> **INPUT**
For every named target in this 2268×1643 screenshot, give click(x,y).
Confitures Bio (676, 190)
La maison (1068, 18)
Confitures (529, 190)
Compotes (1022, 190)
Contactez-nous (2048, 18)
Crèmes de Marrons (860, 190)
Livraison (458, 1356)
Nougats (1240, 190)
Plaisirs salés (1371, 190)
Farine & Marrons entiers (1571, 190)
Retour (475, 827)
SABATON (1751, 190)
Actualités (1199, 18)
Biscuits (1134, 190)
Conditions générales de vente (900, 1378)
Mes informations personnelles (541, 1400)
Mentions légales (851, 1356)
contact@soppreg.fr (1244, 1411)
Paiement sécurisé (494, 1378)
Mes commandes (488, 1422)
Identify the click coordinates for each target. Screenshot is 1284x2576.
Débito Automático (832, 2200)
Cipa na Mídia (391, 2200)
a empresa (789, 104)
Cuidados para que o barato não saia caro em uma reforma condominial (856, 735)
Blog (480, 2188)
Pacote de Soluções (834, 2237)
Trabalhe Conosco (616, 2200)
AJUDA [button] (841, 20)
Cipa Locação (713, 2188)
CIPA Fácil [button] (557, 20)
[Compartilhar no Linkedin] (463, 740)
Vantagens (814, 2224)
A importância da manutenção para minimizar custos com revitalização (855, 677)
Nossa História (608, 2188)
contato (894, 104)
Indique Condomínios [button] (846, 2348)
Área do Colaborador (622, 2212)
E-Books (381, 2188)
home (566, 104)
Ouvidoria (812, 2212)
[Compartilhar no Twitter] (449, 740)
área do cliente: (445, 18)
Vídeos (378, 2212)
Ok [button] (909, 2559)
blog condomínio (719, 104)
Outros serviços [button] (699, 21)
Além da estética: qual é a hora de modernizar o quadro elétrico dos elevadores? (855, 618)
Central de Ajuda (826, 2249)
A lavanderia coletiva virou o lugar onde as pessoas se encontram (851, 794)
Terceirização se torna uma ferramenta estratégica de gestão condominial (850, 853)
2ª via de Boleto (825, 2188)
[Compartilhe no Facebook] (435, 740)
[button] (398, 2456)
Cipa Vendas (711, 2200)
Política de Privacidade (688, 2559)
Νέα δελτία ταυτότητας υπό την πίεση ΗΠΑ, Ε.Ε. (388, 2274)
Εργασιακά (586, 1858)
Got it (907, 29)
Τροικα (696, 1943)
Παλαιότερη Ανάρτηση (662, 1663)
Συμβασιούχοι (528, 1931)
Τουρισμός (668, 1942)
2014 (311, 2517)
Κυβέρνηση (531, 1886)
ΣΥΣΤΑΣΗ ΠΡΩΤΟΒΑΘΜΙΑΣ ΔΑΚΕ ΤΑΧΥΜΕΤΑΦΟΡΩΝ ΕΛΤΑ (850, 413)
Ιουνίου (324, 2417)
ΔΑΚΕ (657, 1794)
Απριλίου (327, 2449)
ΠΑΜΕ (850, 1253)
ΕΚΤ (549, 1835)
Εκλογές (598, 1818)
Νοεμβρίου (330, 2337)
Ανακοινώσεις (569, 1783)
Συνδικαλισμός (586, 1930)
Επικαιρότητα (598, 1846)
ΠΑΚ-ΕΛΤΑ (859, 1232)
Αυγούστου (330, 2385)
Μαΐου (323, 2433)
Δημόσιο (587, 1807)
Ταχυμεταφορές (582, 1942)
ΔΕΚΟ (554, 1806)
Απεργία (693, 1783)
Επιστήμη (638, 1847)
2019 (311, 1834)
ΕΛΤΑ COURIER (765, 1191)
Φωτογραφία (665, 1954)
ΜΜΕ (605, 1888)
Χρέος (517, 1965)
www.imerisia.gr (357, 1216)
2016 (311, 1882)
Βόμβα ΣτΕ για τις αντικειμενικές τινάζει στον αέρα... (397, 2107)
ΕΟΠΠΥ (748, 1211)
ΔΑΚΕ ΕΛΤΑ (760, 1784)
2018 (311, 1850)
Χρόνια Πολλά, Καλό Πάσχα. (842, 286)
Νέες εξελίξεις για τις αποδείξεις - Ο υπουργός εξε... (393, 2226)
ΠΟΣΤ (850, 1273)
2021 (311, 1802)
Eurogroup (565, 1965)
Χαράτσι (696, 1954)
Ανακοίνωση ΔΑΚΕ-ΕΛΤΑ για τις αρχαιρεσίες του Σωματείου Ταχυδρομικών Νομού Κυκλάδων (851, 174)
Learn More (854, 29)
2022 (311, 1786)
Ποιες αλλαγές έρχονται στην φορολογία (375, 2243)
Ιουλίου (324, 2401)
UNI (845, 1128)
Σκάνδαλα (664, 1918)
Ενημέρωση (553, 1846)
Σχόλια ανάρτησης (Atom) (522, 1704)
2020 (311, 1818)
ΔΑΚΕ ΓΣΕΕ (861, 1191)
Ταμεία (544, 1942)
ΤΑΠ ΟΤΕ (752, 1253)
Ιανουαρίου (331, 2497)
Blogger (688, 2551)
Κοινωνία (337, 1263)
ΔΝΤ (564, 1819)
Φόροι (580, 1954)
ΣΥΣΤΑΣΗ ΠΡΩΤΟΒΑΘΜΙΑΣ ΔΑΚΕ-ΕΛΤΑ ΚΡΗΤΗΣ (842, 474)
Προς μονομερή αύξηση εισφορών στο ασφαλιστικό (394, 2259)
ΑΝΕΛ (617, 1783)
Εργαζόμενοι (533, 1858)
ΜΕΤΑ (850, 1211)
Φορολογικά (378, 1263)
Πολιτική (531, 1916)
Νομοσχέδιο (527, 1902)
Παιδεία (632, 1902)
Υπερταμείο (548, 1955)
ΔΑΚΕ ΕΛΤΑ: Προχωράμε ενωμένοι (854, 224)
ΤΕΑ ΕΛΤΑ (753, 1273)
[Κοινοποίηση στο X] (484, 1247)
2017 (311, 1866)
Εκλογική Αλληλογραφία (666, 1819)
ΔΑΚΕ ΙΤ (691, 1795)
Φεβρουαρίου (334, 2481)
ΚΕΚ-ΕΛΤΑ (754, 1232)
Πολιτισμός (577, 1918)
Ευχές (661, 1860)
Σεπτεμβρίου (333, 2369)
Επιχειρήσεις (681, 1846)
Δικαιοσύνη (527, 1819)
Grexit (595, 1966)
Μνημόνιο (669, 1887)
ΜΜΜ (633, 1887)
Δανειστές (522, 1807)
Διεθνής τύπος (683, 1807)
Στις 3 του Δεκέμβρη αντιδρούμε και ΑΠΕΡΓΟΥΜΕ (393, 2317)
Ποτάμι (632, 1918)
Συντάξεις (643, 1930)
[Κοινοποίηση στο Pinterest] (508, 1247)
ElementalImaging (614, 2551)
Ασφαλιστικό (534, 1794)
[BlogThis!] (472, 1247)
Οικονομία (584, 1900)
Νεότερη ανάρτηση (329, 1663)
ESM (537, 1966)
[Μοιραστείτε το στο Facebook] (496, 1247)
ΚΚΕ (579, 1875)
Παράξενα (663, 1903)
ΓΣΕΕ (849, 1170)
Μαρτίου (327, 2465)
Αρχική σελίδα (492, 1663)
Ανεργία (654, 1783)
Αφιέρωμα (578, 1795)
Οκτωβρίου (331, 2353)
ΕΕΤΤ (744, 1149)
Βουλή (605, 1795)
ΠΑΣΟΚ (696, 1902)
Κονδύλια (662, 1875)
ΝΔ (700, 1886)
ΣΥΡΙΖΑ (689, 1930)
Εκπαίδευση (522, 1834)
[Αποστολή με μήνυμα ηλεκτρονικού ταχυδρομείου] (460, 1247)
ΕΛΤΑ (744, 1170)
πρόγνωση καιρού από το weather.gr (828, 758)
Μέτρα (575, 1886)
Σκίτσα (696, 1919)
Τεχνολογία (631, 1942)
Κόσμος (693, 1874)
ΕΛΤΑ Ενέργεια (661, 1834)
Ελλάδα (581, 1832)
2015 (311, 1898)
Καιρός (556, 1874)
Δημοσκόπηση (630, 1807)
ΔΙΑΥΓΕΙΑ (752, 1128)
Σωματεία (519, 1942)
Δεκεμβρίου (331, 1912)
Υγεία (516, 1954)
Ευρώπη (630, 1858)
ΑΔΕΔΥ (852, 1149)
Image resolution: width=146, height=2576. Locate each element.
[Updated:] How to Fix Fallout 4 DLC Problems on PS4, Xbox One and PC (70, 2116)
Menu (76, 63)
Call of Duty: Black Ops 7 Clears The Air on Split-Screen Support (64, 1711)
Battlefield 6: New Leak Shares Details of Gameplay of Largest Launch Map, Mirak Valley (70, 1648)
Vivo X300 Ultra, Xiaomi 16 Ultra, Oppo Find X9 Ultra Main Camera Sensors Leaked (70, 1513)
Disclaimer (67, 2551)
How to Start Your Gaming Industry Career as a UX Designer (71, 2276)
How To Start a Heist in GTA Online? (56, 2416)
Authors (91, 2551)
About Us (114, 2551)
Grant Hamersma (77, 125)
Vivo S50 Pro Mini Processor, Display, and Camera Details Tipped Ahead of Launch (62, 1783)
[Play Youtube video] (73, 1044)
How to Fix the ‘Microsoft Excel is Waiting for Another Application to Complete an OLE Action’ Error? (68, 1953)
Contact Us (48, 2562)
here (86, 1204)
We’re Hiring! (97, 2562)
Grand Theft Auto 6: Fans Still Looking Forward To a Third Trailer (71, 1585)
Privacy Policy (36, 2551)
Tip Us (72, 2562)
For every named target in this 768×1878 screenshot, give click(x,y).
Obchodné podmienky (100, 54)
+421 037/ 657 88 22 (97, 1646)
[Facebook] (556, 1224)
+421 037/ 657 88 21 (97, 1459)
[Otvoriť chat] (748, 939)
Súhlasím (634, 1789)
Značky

> **ASSIGNMENT**
Which lines run from the one holding "Αρχική σελίδα (492, 1663)" through the end of the data? Write them out exactly, ends included, and add nothing.

> **YOUR SOLUTION**
Αρχική σελίδα (492, 1663)
Ανεργία (654, 1783)
Αφιέρωμα (578, 1795)
Οκτωβρίου (331, 2353)
ΕΕΤΤ (744, 1149)
Βουλή (605, 1795)
ΠΑΣΟΚ (696, 1902)
Κονδύλια (662, 1875)
ΝΔ (700, 1886)
ΣΥΡΙΖΑ (689, 1930)
Εκπαίδευση (522, 1834)
[Αποστολή με μήνυμα ηλεκτρονικού ταχυδρομείου] (460, 1247)
ΕΛΤΑ (744, 1170)
πρόγνωση καιρού από το weather.gr (828, 758)
Μέτρα (575, 1886)
Σκίτσα (696, 1919)
Τεχνολογία (631, 1942)
Κόσμος (693, 1874)
ΕΛΤΑ Ενέργεια (661, 1834)
Ελλάδα (581, 1832)
2015 (311, 1898)
Καιρός (556, 1874)
Δημοσκόπηση (630, 1807)
ΔΙΑΥΓΕΙΑ (752, 1128)
Σωματεία (519, 1942)
Δεκεμβρίου (331, 1912)
Υγεία (516, 1954)
Ευρώπη (630, 1858)
ΑΔΕΔΥ (852, 1149)
Image resolution: width=146, height=2576. Locate each element.
[Updated:] How to Fix Fallout 4 DLC Problems on PS4, Xbox One and PC (70, 2116)
Menu (76, 63)
Call of Duty: Black Ops 7 Clears The Air on Split-Screen Support (64, 1711)
Battlefield 6: New Leak Shares Details of Gameplay of Largest Launch Map, Mirak Valley (70, 1648)
Vivo X300 Ultra, Xiaomi 16 Ultra, Oppo Find X9 Ultra Main Camera Sensors Leaked (70, 1513)
Disclaimer (67, 2551)
How to Start Your Gaming Industry Career as a UX Designer (71, 2276)
How To Start a Heist in GTA Online? (56, 2416)
Authors (91, 2551)
About Us (114, 2551)
Grant Hamersma (77, 125)
Vivo S50 Pro Mini Processor, Display, and Camera Details Tipped Ahead of Launch (62, 1783)
[Play Youtube video] (73, 1044)
How to Fix the ‘Microsoft Excel is Waiting for Another Application to Complete an OLE Action’ Error? (68, 1953)
Contact Us (48, 2562)
here (86, 1204)
We’re Hiring! (97, 2562)
Grand Theft Auto 6: Fans Still Looking Forward To a Third Trailer (71, 1585)
Privacy Policy (36, 2551)
Tip Us (72, 2562)
For every named target in this 768×1878 screenshot, give click(x,y).
Obchodné podmienky (100, 54)
+421 037/ 657 88 22 (97, 1646)
[Facebook] (556, 1224)
+421 037/ 657 88 21 (97, 1459)
[Otvoriť chat] (748, 939)
Súhlasím (634, 1789)
Značky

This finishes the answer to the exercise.